Annie, without wanting to be needlessly pedantic, it depends how you define 'the church'; are you talking about clergy, or bishops, or General Synod (which is made up of clergy, bishops and laypeople)? Or the small groups which are put together to discuss specific issues and recommend a way forward on them (which is what happened with this latest legislation)?
The reason I ask this is because many clergy and bishops are bored and embarrassed by the various sexuality debates, many wish that we could all just move on. I can't see, in all honesty, that they are any more penis-obsessed than anyone else.

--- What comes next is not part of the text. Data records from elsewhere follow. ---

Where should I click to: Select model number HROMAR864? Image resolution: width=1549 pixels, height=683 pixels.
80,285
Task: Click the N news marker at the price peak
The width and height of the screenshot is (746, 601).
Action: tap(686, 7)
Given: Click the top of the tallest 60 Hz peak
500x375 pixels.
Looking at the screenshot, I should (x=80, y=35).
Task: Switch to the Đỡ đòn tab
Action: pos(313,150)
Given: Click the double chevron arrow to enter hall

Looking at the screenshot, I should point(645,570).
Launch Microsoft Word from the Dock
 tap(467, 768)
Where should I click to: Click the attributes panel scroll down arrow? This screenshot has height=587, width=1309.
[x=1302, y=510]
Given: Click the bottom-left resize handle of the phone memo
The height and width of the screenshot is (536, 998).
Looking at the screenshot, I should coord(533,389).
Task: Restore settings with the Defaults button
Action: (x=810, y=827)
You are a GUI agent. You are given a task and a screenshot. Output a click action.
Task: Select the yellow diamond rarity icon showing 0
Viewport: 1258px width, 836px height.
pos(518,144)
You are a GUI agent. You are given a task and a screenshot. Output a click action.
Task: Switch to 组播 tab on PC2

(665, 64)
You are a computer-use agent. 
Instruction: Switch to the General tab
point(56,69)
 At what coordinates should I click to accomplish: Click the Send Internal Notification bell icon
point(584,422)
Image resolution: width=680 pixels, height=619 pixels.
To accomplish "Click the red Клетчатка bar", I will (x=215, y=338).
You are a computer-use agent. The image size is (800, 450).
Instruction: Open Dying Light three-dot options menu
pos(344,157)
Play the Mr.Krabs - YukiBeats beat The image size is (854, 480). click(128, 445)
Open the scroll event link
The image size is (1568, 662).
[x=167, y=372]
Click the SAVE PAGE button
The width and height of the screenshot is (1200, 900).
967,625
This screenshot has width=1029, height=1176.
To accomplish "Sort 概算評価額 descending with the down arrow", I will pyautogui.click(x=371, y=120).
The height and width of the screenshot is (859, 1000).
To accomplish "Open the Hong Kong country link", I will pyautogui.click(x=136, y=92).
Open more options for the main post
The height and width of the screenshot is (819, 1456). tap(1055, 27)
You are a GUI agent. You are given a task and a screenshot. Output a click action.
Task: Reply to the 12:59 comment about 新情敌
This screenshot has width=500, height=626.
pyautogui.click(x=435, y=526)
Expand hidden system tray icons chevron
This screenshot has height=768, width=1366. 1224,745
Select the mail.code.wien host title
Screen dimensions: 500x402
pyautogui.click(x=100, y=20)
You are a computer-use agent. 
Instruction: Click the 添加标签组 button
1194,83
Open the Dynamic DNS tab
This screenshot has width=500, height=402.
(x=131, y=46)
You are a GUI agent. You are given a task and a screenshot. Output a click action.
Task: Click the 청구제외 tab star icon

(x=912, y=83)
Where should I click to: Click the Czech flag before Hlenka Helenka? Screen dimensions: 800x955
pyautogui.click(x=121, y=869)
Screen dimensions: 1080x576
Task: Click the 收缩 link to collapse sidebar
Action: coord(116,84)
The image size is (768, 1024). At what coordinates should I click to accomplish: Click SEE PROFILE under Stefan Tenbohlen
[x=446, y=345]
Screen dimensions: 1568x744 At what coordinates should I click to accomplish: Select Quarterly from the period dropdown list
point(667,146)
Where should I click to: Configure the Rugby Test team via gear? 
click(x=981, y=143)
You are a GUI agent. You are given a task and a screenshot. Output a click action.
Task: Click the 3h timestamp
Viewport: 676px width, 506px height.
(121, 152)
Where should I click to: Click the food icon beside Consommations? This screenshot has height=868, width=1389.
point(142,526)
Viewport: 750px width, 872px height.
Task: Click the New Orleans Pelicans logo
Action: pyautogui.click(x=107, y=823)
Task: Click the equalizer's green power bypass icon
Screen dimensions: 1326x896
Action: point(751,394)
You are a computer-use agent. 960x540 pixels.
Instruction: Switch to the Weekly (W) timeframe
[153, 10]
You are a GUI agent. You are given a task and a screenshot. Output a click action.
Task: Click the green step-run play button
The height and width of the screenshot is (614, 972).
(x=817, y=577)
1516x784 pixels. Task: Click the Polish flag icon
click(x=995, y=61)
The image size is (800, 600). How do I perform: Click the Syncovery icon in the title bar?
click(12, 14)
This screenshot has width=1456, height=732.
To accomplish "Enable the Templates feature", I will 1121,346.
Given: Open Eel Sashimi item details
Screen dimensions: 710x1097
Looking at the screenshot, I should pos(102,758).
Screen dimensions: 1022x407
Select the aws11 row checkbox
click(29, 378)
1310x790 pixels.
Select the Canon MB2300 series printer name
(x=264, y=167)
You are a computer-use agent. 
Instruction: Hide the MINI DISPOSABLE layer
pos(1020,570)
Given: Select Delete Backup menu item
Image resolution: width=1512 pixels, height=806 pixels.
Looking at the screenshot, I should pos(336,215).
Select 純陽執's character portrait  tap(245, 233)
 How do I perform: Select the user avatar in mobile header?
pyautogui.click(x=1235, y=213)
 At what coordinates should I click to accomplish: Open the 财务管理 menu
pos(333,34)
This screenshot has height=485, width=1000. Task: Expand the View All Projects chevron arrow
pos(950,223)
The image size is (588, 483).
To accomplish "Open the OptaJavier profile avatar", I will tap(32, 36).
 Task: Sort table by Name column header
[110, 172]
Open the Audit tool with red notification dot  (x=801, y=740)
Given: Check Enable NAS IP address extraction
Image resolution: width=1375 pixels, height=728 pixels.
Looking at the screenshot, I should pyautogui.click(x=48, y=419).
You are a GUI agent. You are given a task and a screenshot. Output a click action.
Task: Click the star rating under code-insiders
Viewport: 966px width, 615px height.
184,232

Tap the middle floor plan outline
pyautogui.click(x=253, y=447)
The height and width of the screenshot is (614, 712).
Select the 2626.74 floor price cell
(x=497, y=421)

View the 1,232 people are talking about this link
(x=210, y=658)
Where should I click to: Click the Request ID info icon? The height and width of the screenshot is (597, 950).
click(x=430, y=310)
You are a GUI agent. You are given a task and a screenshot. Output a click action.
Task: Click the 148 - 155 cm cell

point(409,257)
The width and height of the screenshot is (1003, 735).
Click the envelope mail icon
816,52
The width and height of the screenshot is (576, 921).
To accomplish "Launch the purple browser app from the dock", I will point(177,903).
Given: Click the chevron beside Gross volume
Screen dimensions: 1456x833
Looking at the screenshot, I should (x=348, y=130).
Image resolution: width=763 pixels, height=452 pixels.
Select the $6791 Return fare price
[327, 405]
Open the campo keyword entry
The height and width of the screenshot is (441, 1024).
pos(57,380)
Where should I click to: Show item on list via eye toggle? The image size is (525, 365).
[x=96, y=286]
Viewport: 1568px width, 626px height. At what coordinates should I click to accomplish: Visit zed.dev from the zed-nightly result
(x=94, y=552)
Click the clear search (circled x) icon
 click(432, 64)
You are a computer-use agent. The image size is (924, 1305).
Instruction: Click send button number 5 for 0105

I think it's more accurate to say that over the last decade, sexuality has become the litmus test of whether someone is 'liberal' or 'traditional'; why it's ended up as such is a really interesting question. But the reality is that debates about sexuality have become a shorthand way of defining subgroups within the C of E, and the real problem beneath the surface is the fact that within one church, there are people who profoundly and maybe irreconcilably disagree with each other. That's why these issues haven't been solved yet, and it's why the impression of the c of e is often exactly what you have described, that we're all juvenile misogynists obsessed with penises.
Some people think that the only real solution is for the church to split; I am against that, as I believe that Christians should be united. But it is hard, and Rowan Williams really got sledge-hammered with the full force of the church's internal politics.